Potsticker Noodles Bowls taste just like potstickers with no pinching nor steaming required! Prep then cook this mouthwatering recipe in under 30 minutes.
The absolute first time I had a potsticker was in Japan, where they’re called gyoza, when I was 19 years of age and spending the late spring as a camp instructor on an army installation close to Tokyo (Camp Adventure, hollar!) It was love from the start chomp and I loved them such a lot of that I got back home taking after a potsticker – short and full! In other words, I requested potstickers like five times each week that mid year, as was excited to become familiar with the formula was simple when I began going through withdrawals in the wake of getting back.
The fun was finished, or so I thought, when I got determined to have Celiac Disease, as wonton coverings, which potstickers are enveloped by, are made with wheat flour. All things considered, I made a hack for that with these AMAZING Potsticker Noodle Bowls. Would you be able to say redesign?!
Potsticker Noodle Bowls are a snap to make and meet up shortly with, similar to, 8 minutes of dynamic cooking time. On the off chance that you’ve at any point made custom made potstickers, you realize this is a distinct redesign. Rather than filling and collapsing and pleating many potstickers, you will toss every one of the fixings into a wok or skillet and punch out. Or on the other hand rather, supper!
Something final before you begin looking over – make certain to utilize low-sodium sans gluten Tamari (or low-sodium soy sauce on the off chance that you don’t have to eat without gluten) in this formula versus ordinary. The first occasion when I made this dish I utilized ordinary and the outcomes were past pungent. I don’t suggest cutting normal tamari or soy sauce with water to make low-sodium as you’ll weaken the brilliantly rich kind of the sauce. Get low-sodium and you’ll be set!
- 8oz gluten-free rice noodles
- 1/2 cup + 3 Tablespoons LOW-SODIUM gluten-free Tamari OR soy sauce (dish will not be GF if using soy sauce,) divided
- 1/4 cup gluten-free chicken broth
- 2 teaspoons rice vinegar
- 1/2 teaspoon freshly grated ginger
- pinch red chili pepper flakes
- 2 eggs
- 1 Tablespoon high heat cooking oil (canola, vegetable, avocado, etc)
- 1lb ground pork
- white pepper
- 14oz bag coleslaw mix
- 7 green onions, green parts chopped into 2″ pieces, white and light green parts into 1/2″ pieces
- 2 garlic cloves, minced
- Soak rice noodles according to package directions. Meanwhile, whisk together 1/2 cup + 2 Tablespoons Tamari or soy sauce, chicken broth, rice vinegar, ginger, and red chili pepper flakes in a small bowl then set aside. Whisk together eggs in a small dish then set aside. Mix pork with remaining 1 Tablespoon Tamari or soy sauce in a bowl then set aside.

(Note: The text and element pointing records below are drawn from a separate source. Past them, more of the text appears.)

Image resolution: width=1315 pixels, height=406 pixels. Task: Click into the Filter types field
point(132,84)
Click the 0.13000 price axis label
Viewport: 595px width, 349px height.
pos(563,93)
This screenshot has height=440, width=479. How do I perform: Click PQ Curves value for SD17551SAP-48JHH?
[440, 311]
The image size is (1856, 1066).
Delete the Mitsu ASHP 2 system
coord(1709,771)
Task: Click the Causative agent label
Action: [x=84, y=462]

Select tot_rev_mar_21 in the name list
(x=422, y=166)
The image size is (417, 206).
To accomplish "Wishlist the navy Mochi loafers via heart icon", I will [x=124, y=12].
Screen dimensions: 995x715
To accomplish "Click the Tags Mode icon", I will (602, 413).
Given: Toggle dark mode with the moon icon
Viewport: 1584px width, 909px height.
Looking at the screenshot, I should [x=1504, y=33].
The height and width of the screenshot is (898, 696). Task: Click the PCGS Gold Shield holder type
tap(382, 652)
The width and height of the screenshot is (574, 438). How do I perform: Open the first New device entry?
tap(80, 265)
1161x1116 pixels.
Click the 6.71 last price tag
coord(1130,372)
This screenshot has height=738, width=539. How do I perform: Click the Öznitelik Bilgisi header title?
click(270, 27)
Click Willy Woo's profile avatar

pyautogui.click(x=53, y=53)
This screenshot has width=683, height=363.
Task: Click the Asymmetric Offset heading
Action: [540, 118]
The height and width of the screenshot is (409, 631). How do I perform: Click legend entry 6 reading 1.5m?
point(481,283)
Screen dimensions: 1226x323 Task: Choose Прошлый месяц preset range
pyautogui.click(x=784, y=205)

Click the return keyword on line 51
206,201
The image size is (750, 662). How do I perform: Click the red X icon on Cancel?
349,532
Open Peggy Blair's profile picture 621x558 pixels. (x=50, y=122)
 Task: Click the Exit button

- When noodles have 5 minutes left to soak, heat oil in a large, nonstick wok or 12″+ skillet over high heat. Add pork then season with white pepper and stir fry until cooked through, breaking it up as it cooks. Add coleslaw mix and green onions then stir fry until coleslaw is just beginning to wilt, 1 minute. Add garlic then stir fry for 30 seconds.
- Make a well in the center of the wok or skillet then add eggs and scramble, and then toss stir fry together to combine.
- Drain noodles then add to the wok and stir fry for 1 minute. Add sauce then stir fry until noodles are tender, 3-4 minutes, turning heat down slightly if sauce begins to evaporate before the noodles soften. Taste then add a splash of water or broth if noodles are too salty. Scoop into bowls or plates then serve.
- I use A Taste of Thai straight-cut gluten-free rice noodles for this recipe. As always, be sure to double check packaging to ensure products are gluten-free where and when you buy them.
- Be sure to use LOW sodium Tamari not REDUCED sodium (and definitely not regular Tamari.) Regular and reduced sodium Tamari will make this dish taste too salty. You need the low sodium version.